Sitting through Passion, the new album of Anaal Nathrakh, can be difficult for some people... and a brutal, delightful experience for others - choose your side!
Release Date: 
17 May 2011 - 12:30pm

Anaal Nathrakh used to live on the extreme side of black metal, not that kind of meandering black that is run of the mill, but that well produced, good one, similar to the great names of the style.

But something happened along the way, they keeled over into a more  “melodic” death metal rifferama: the brutality was there, but the sound was somewhat blander as far as Anaal Nathrakh is concerned, of course). Their 2009 album - In the Constellation of the Black Widow - attests to that. “Melodic” vocals were a part of that new direction.

Well, if you got hooked along the way, as I was, by the infernally noisy machine that Anaal Nathrakh used to be, than your wait is over. They’re fucking back to explode all over you!

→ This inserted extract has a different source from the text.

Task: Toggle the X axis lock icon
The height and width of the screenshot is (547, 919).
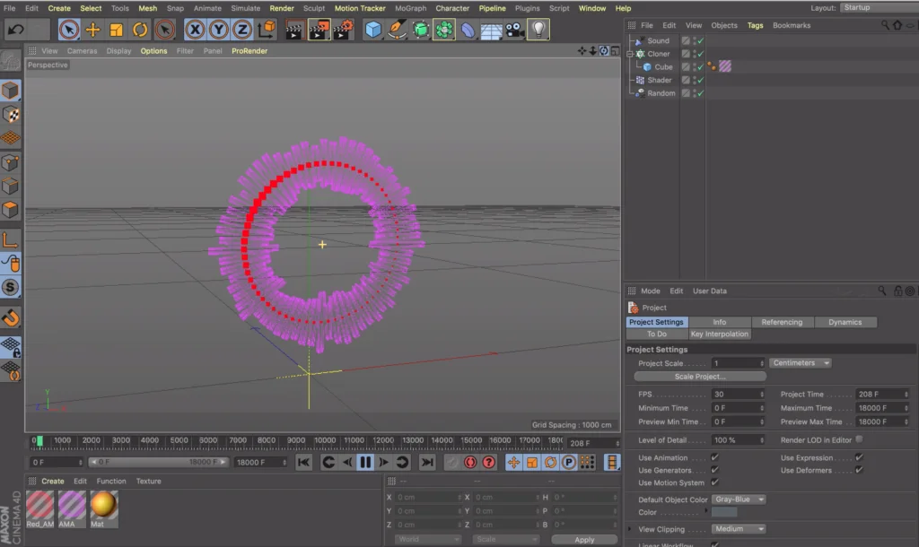Action: coord(195,30)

They still run the gauntlet for their kooky vocalizations… but what if you put on an extra dose of Krisiun, Nile and classic black metal riffs (Norwegian and Swedish) into the mix? The result is an insane ode to the total sonic and nihilistic Gods of destruction! It sounds a cliché. But a good one, indeed!

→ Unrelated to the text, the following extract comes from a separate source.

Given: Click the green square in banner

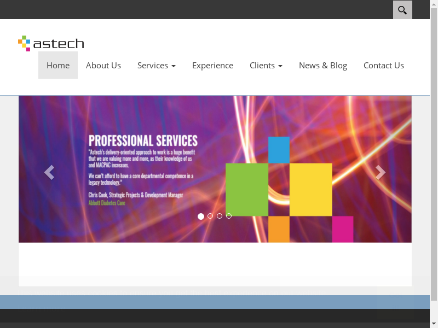Looking at the screenshot, I should tap(247, 189).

Imagine a bomb packed in 37 minutes of unrelenting and uncompromising dementia: the starter Volenti Non Fit Iniuria brings all the ingredients that make you love or hate this band. Insane drumming (programmed, ahem) screamed vocals pitched to the limit, flat production, and that riffage which I’m so keen on. 

Drug-Fucking Abomination has a long intro (as if the music was separated in 2 parts), thus eating time and when the music finally explodes, making the album seems shorter than it really is. By the time of the third assault - Post Traumatic Stress Euphoria - one is totally in (or out) the ambience of Passion. It’s an operation of war for the elite of the elite of extreme music fans. 

Now let’s talk about the clean vocals: it might seem a problem since they sound funny and dislodged amid the extreme brutality: it sounds like Dragonforce was invited to a Black Metal spree, with assassinations and burning of churches. It simply doesn’t match. But - and this is a question of perspective - they can be the only thing that can drive you through the ocean of despair and Picassoesque soundscapes which percolates through your eardrums. 

By the time of the song Tod Huetet Uebel, you can perceive a Burzumic guitar, along with the most insane death/black approach tof extreme metal. What the heck? Pure destruction. 

But other songs reminisce more a Dark Funeral or Marduk with all the heaviness and slams. 

Who Thinks Of The Executioner amasses more noxious sounds with some electronic/industrial confusion amid the grinding sections of noisome musical insalubrity. If you have noted the pace of this review so far, you can imagine that, little by little, Passion hoards more elements that make this opus so unintelligible to some due to its unpleasant approach. Perfecto! 

Ashes Screaming Silence works as a bulwark in the middle of World War III. It’s not so fast as the other tracks, but the intention is to sound warlike, as if it was in a conclusion of a battle.

Portrait Of The Artist is actually an outro. Noise before noise to wrap up this album that some may see as the dullest and flattest thing on Earth. But for ears trained by 2 decades of disgraceful music, it’ll sound as the most extreme attack of 2011. Like it or not, I challenge you to deny it!